Sunday Reflection: The Duality of Ministers

In writing my book, I had the wonderful help of many ministers and theologians at institutions outside of Baylor (and several at Baylor, whom I am not discussing here). I always made clear to them (as I did in the book itself) that I am neither a minister or a theologian, and that I have no formal religious training. Still, they were kind and helpful at every turn.

I came away with several observations, almost all of them positive about those whose vocation is faith. One thing I saw, however, was neither good or bad; I just see it as curious.

Most of the ministers and theologians I met are not literalists regarding the Bible-- that is, they did not think that every word of the Bible is inerrant and written by God. For example, several were critical of my use of John 8, because that passage has disputed authenticity-- most scholars think it was added to the Bible in or after the 4th century. In my discussions, these men and women were quite discerning in their analysis of the biblical texts, and I certainly acknowledge the superiority of their knowledge in this area relative to my own.

Still, when these same people would preach or write for a general audience, their sermons or articles invariably seemed to take the view of inerrancy and literalism. That is, they would read or quote a passage, and then discuss it as a historical fact. Rarely, if ever, did they acknowledge their own doubts or complexities about authenticity or interpretation. Again, as an example, if they talked to a general audience or congregation about John 8, they would address the substance of it, leaving aside the debate over its authenticity and inclusion in the canon.

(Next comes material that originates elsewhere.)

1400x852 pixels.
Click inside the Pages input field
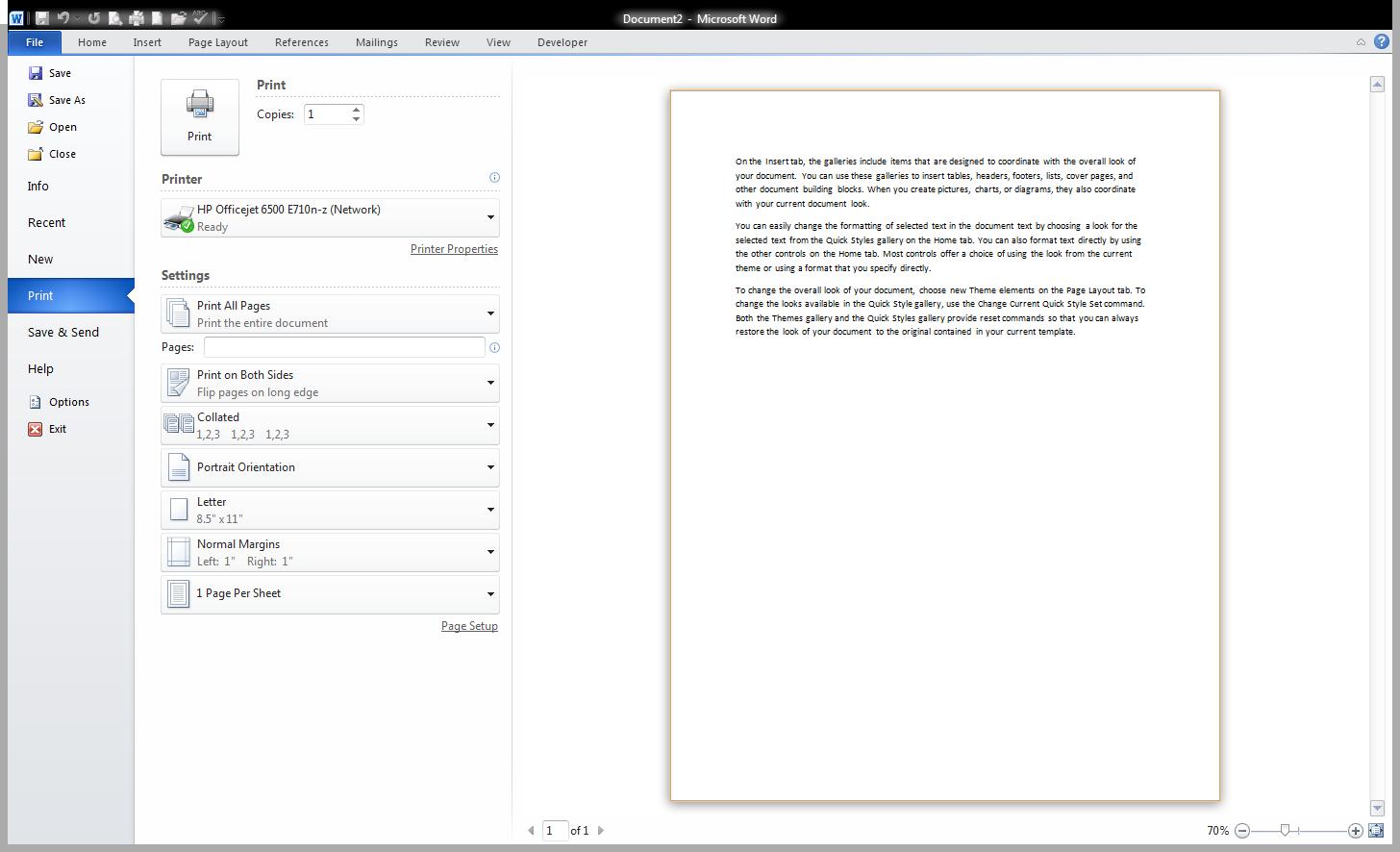pos(343,347)
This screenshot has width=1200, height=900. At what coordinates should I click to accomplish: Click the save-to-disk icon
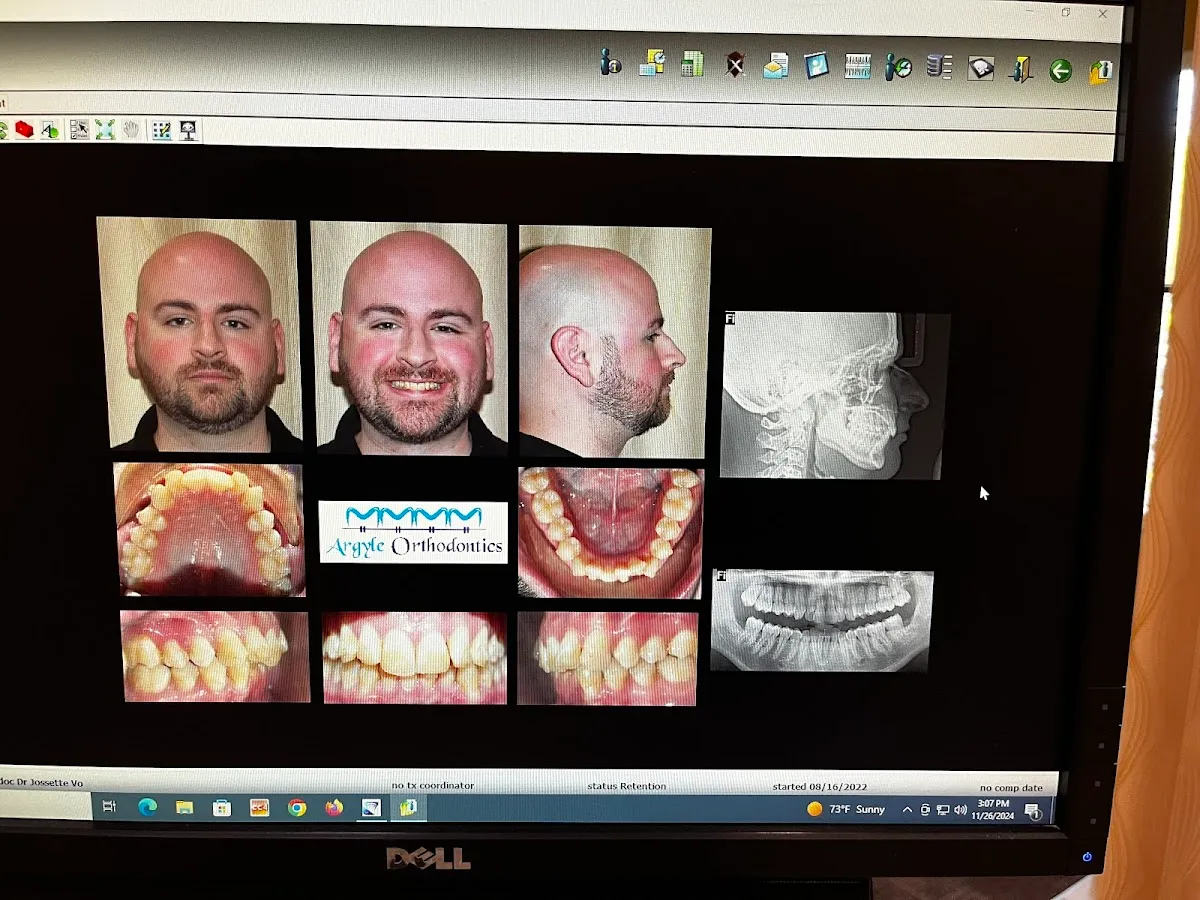(x=980, y=66)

The duality became clear to me-- they were questioners when talking to those they saw as peers, and functional literalists when they were in the pulpit. I certainly understand the need to take an audience into account, and I think this accounts for much of this reality. In fact, I would probably do the same as a preacher. Still... if this is true, are we hearing that person's truest thoughts? Should we?

The authenticity of a text as scripture within the context of a sermon meant to stir thought or action within the audience is tangential to its content. The same is not true of a text under analysis as a text.